I might be surfing the Internet or working on a photo project. I click my laptop’s mouse pad and boom; Mom is smiling away at me from the left side of my computer screen. She looks as elegant as ever, satisfied, happy, her wavy silver hair complimenting her rosy cheeks and her radiant smile.
At first, this sudden appearance spooked me. I can’t explain why her photo appears. But I’m ever so glad that it does. This lovely profile is the way I want to remember her.
There’s a lot of good to recall about Mom. My brothers, sisters and I were fortunate. We had a loving, lovely mother. Not everyone can say that.
Mom was everything a mother should be to her children. That wasn’t always easy either given the different personalities and demands of her five cherubs.
Our catalog of behaviors and misbehaviors revealed the alpha and omega of our mother’s temperament. She was no pushover. But she could be gentle and tender, too.
Even in the midst of the busyness of running an active household, Mom made time for each of us. She once interrupted lunch to dig up a bright red tulip for me to take to my fourth-grade teacher.
Mom knew how to discipline, too. She was firm but fair. But if we went too far, we’d hear the dreaded words, “Wait until you father gets home from work!”Besides her skills as a domestic engineer, Mom was an accomplished artist, an excellent listener, a sports enthusiast, and a much better driver than Dad. She got her license when she was 40.
When I was a senior in high school, I only attended school in the morning due to classroom overcrowding. That meant I was home alone with Mom every school day afternoon. Mom and I had some amazing talks together.
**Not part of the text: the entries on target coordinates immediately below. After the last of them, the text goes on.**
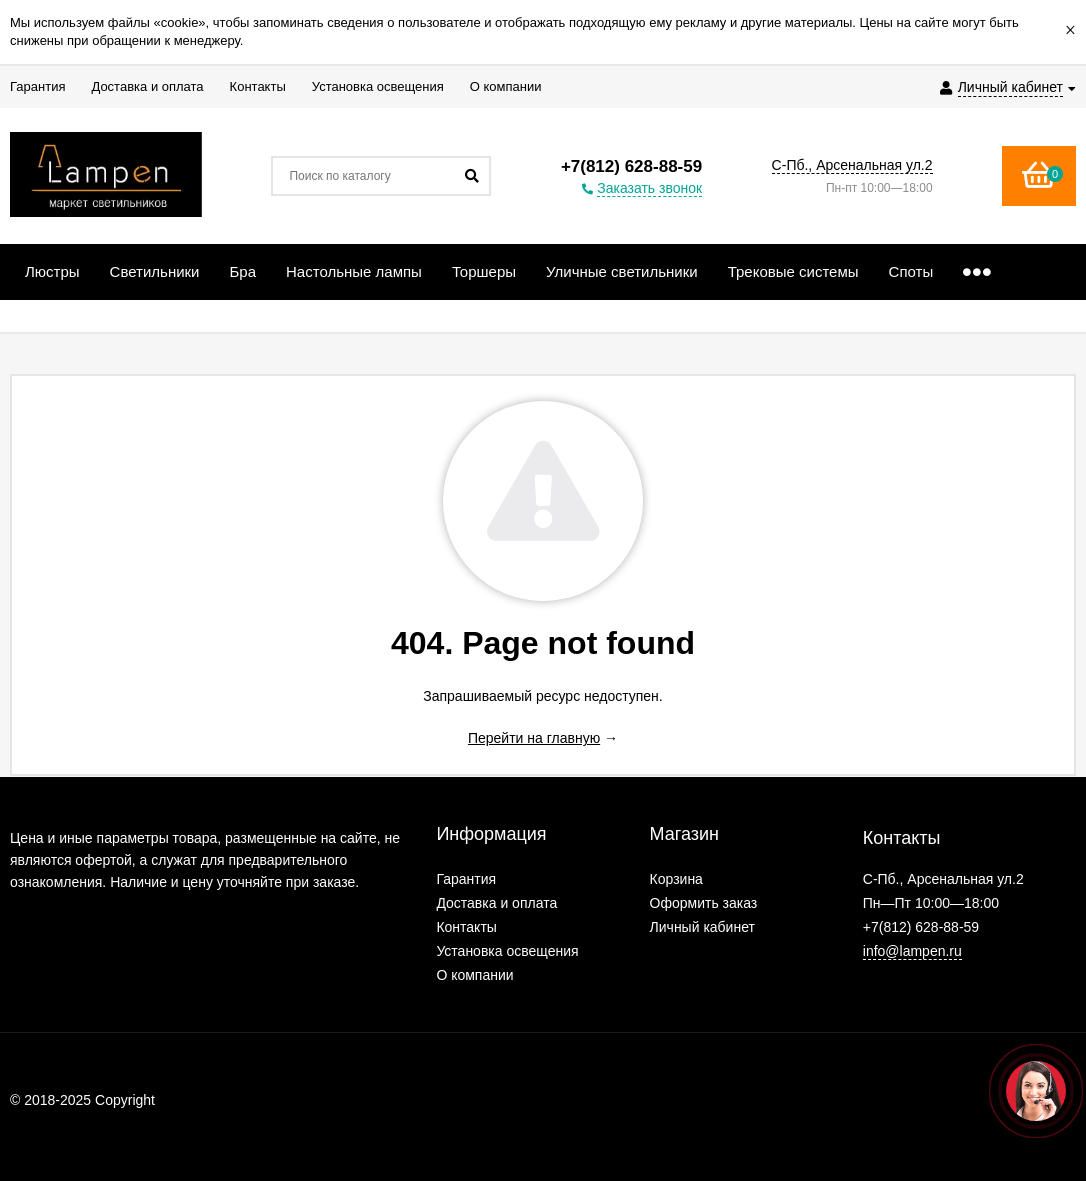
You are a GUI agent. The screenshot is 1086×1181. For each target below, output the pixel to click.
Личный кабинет (702, 927)
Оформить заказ (704, 903)
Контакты (466, 927)
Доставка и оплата (496, 903)
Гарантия (466, 879)
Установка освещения (507, 951)
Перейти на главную (534, 738)
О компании (474, 975)
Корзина (676, 879)
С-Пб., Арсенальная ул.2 (852, 165)
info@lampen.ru (912, 951)
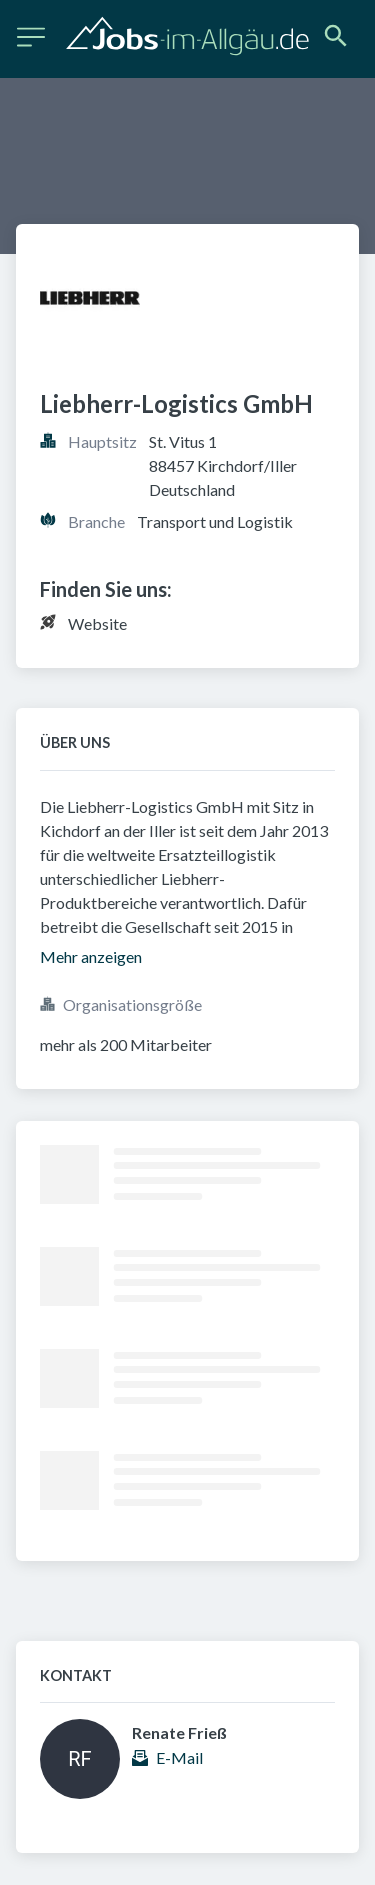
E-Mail (179, 1757)
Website (97, 623)
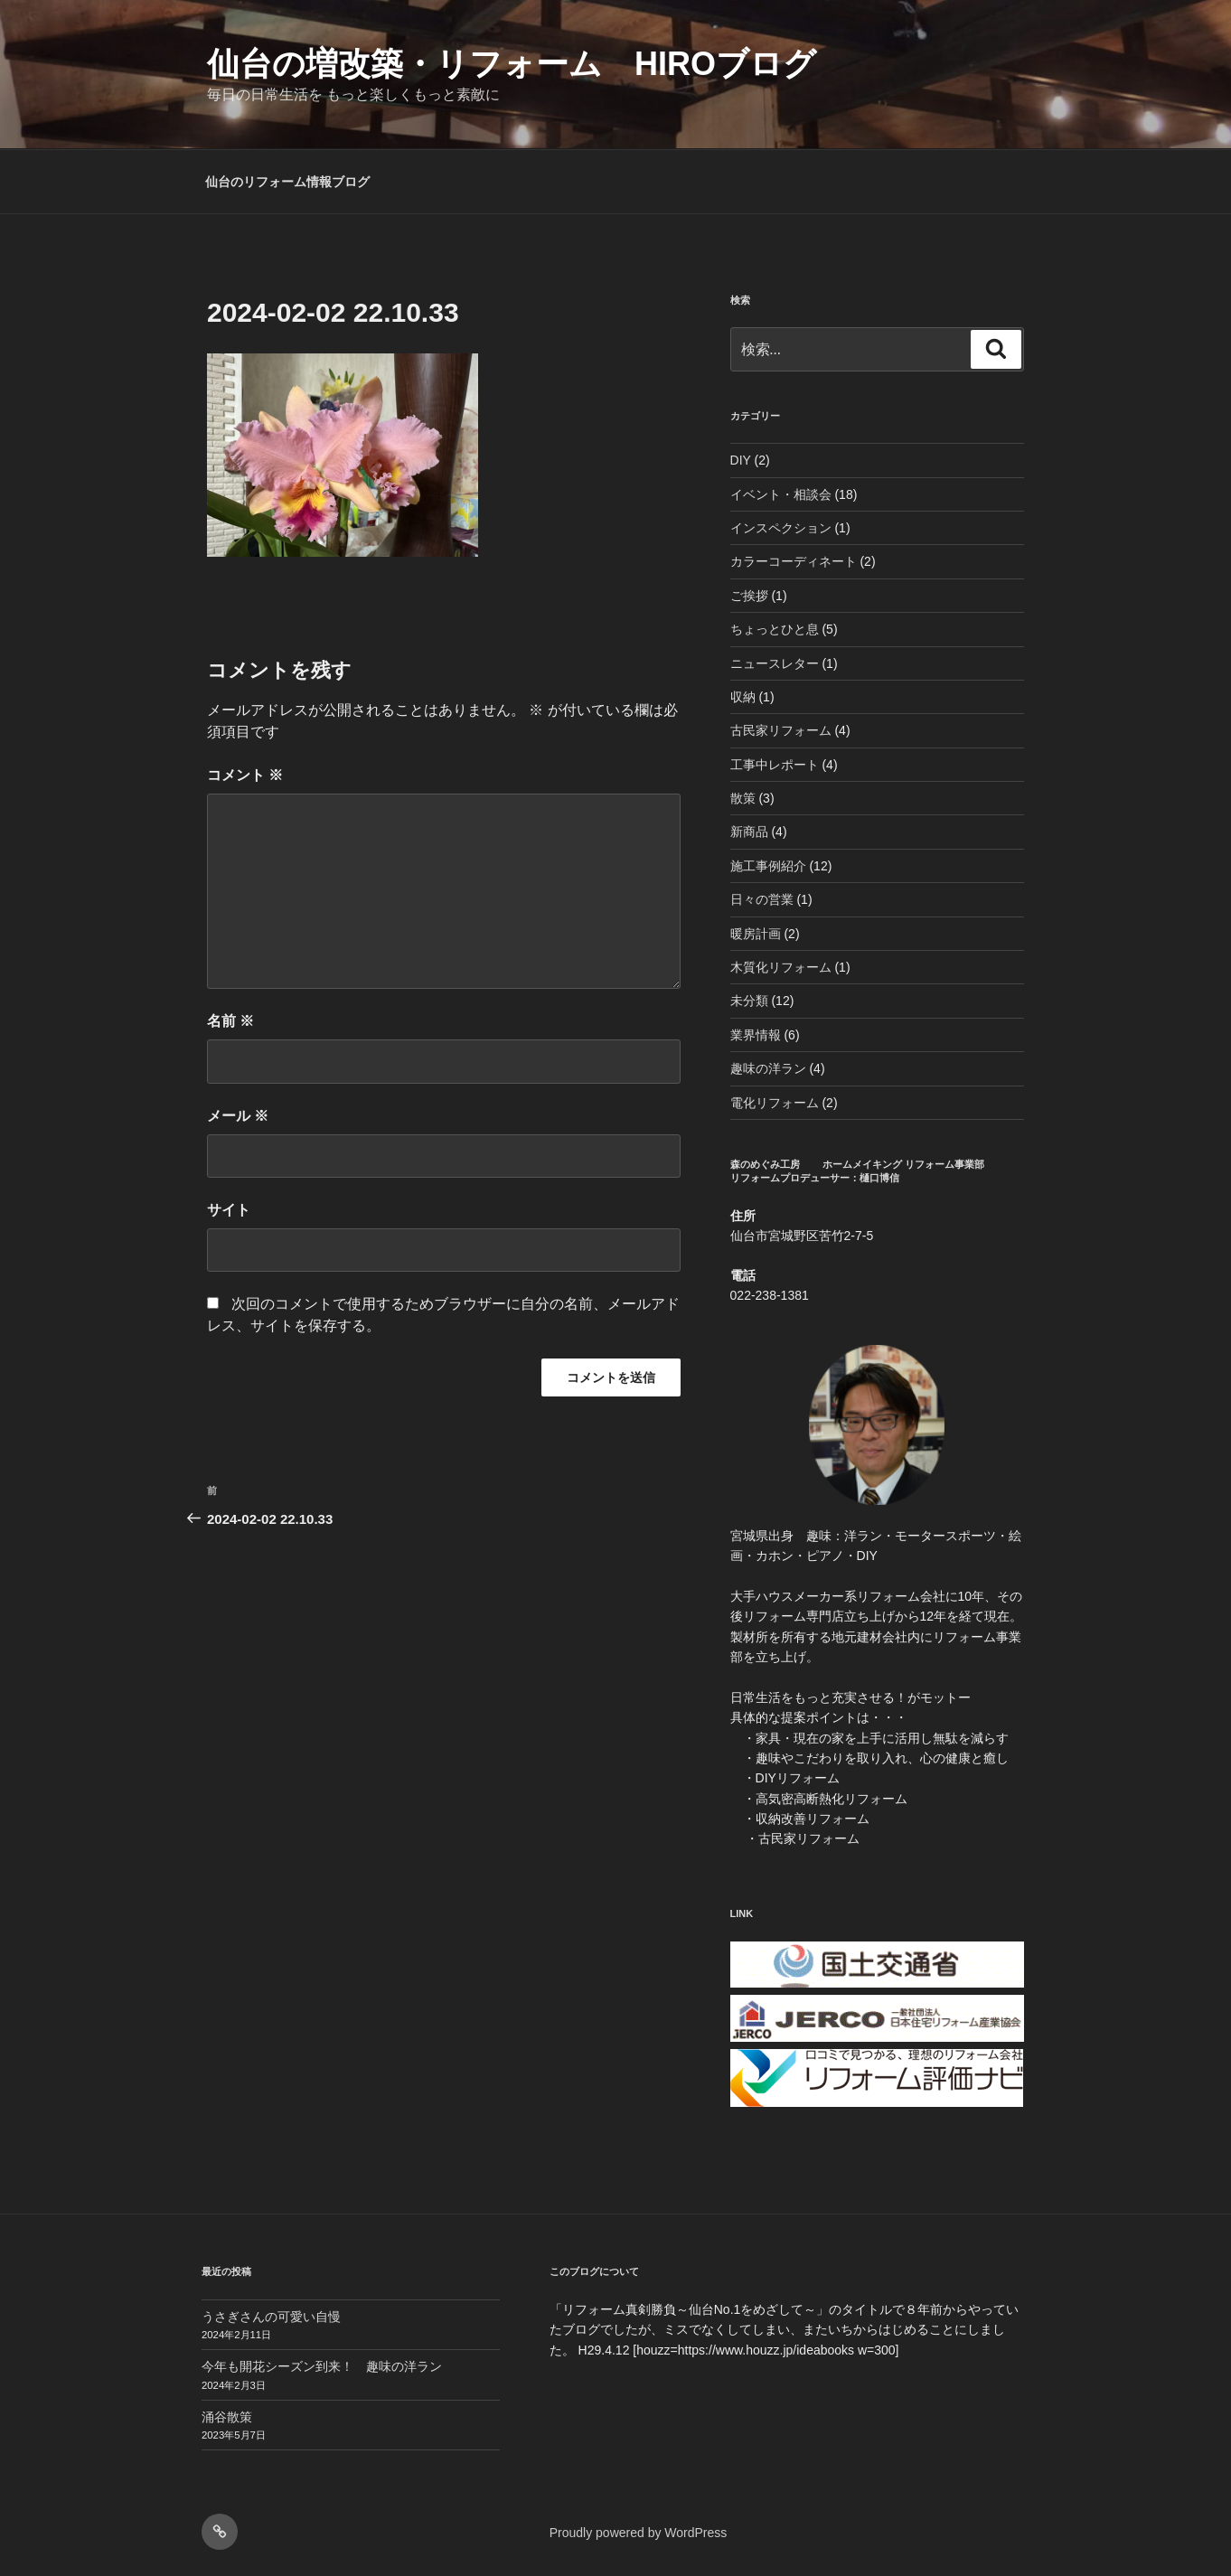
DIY (740, 460)
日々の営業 (762, 899)
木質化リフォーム (781, 967)
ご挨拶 (749, 595)
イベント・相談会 (781, 494)
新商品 (749, 831)
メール (237, 1115)
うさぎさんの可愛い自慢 (271, 2316)
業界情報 (755, 1035)
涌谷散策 (227, 2417)
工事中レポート (774, 764)
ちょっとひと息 (774, 629)
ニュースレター (774, 663)
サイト (228, 1209)
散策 (743, 798)
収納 (743, 697)
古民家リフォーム (781, 730)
Mom related personal stories I had never heard before, and I doubt she ever told anyone else. That conveyed all I needed to know about her love and trust. She set a high standard for being a parent.
Later in her long life, things changed for Mom. She began to show signs of dementia. The Alzheimer’s prevented Mom from expressing herself they way she wanted.
We could see her frustration in that, and would just sit with her peacefully as she gazed out a window. Nevertheless, Mom still looked sharp in her color-coordinated outfits that she had picked out to wear. Mom never lost her artist’s eye.That’s why I enjoy it when that photo of her suddenly appears on my computer screen. I pause and remember just how much I miss her, and what a beautiful mother, wife, grandmother, sister, aunt, friend, and neighbor she was to so many.
When that picture of Mom appears, I can hear her reassuring voice say, “It’s all right, Bruce. I’m at peace in my new life.”
Happy Mother’s Day, Mom! Thanks for still watching over me.